The Walt Disney Company (DIS) confounded analysts by reporting a profit rather than a loss for the quarter that ended on Jan. 2, 2021, which is the first quarter of the company's fiscal year 2021, beating analysts' estimates handily. Earnings per share (EPS) were 32 cents, smashing the consensus estimate that anticipated a loss of 41 cents, although they were down by 79.1% from $1.53 per share earned in the same period a year earlier. Total revenue was $16.25 billion, beating the consensus estimate of $15.9 billion by 2.2% but representing a decline of 22.2% from the figure of $20.88 billion booked in the same period a year ago.
- Disney posted a profit for the quarter ending Jan. 2, 2021, despite consensus expectations for a loss.
- However, both revenue and operating income were down from the same quarter a year ago.
- Park closures due to COVID-19 remain the major drag on results.
- Disney's streaming services, led by Disney+, reported robust growth.
Disney+ Leads Robust Streaming Growth
The Disney+ streaming service ended the quarter with 94.9 million paid subscribers, for an increase of 258% from the figure of 26.5 million one year ago. The combined figure for all streaming services owned by Disney – ESPN+, Hulu, and Disney+ – was 146.4 million, up by 131% from 63.5 million a year earlier.
However, for Disney+, the average monthly revenue per paid subscriber dipped by 27.5%, from $5.56 to $4.03. Disney's chief financial officer (CFO), Christine McCarthy, explained on the earnings call that the Disney+ figures now include Disney+ Hotstar, which was launched in India and Indonesia in 2020 and has lower average revenue figures than Disney+ in other markets. Excluding Hotstar, the figure would have been $5.37, she indicated.
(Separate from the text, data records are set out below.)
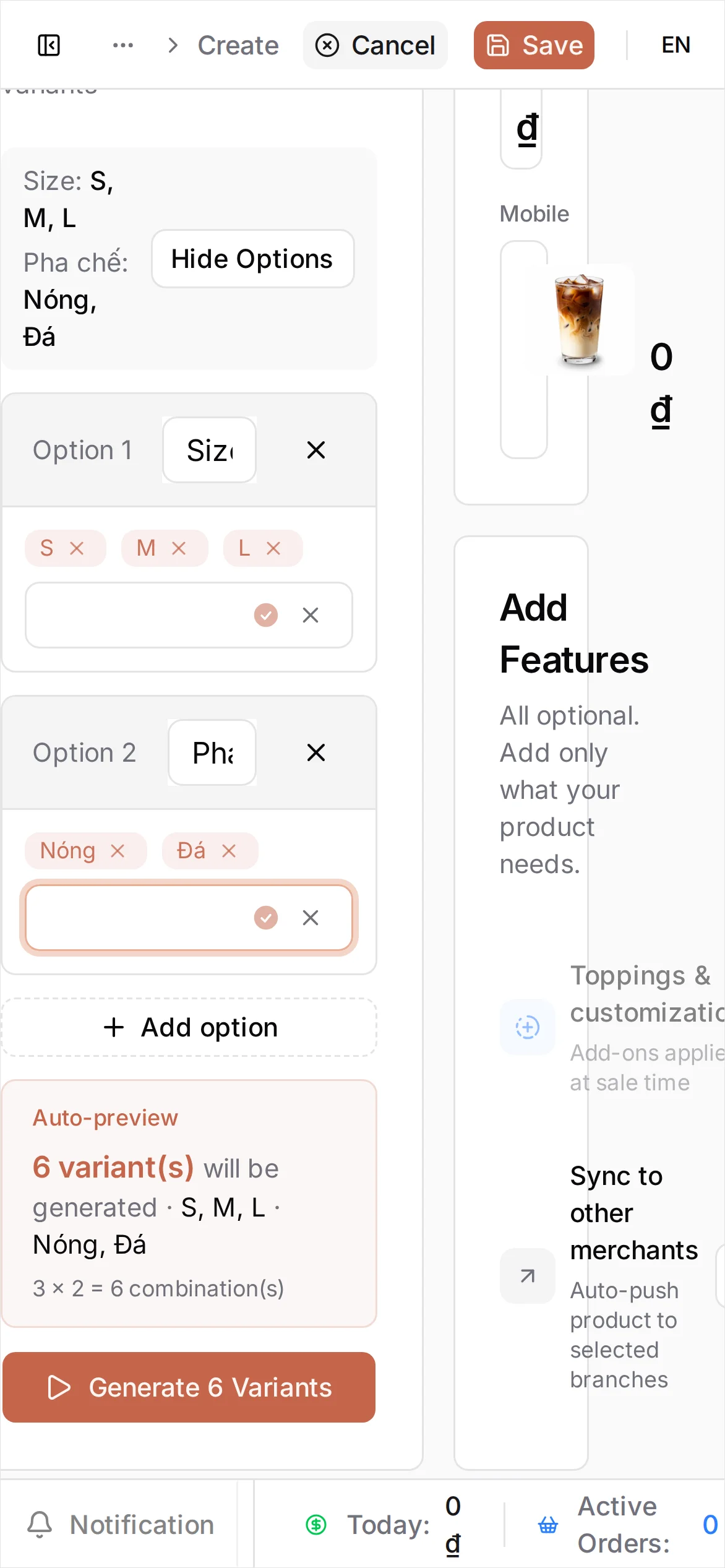Open the Notification tab
Screen dimensions: 725x1568
pos(121,1525)
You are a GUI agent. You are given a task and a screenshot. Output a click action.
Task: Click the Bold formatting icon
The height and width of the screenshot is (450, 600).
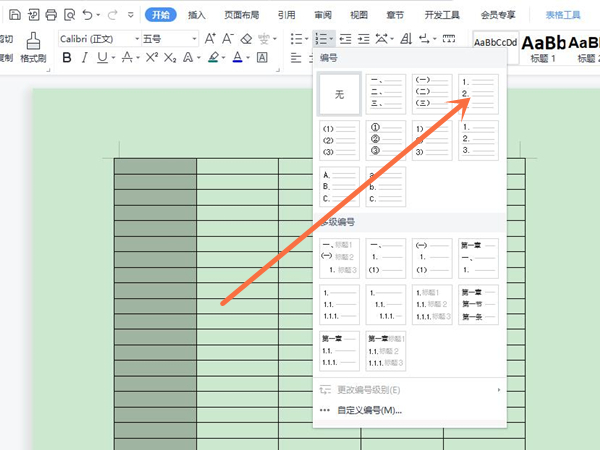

For Disney+, its paid subscriber base of 94.9 million as of Jan. 2, 2021 also was the result of sustained robust growth throughout the most recent quarter. Disney+ had 73.7 million paid subscribers as of Sept. 30, 2020, and 86.8 million as of Dec. 2, 2020. The growth rates from those two points were 28.8% and 9.3%, respectively.
Plunging Parks Revenue and Profit
Disney's Parks, Experiences and Products segment, which includes its cruise ships and tours as well as its retail stores, has been battered by government-ordered closures in response to COVID-19. Moreover, the overall drop in revenue and operating income for the company from the first quarter of fiscal 2020 to the first quarter of fiscal 2021 closely mirrors the sharp declines for this segment.
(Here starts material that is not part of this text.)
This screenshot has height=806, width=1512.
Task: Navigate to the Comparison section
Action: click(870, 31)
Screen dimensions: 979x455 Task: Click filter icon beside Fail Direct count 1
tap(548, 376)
Revenues dropped by $4.63 billion for Disney as a whole and were down by $3.99 billion for Parks, Experiences and Products. Operating income fell by $2.66 billion in total and by $2.40 billion for Parks, Experiences and Products.
Media and Entertainment Distribution Segment
The other major casualties of COVD-19 were content sales and licensing, which suffered from the absence of any new theatrical film releases in the quarter and limited home entertainment releases. Revenue for this category within Disney's Media and Entertainment Distribution segment was down by $2.21 billion, while its operating income fell by $588 million.
Total revenue for this segment was down by $636 million, as an increase of $1.48 billion for direct-to-consumer sales was the biggest offset to the drop in content sales and licensing. Operating income for the segment fell by $23 million.
Disney CEO Bob Chapek remarked on the earnings call that the outlook for the parks segment is "really going to be determined by the rate of vaccination of the public," which will be a key factor driving its ability to reopen. He noted that Disneyland in California is a vaccination site and that more than 100,000 doses have been administered there. Chapek added that, should Dr. Anthony Fauci of the Centers for Disease Control (CDC) be correct in his recent prediction that COVID-19 vaccines will become widely available in April, this would be a "game changer."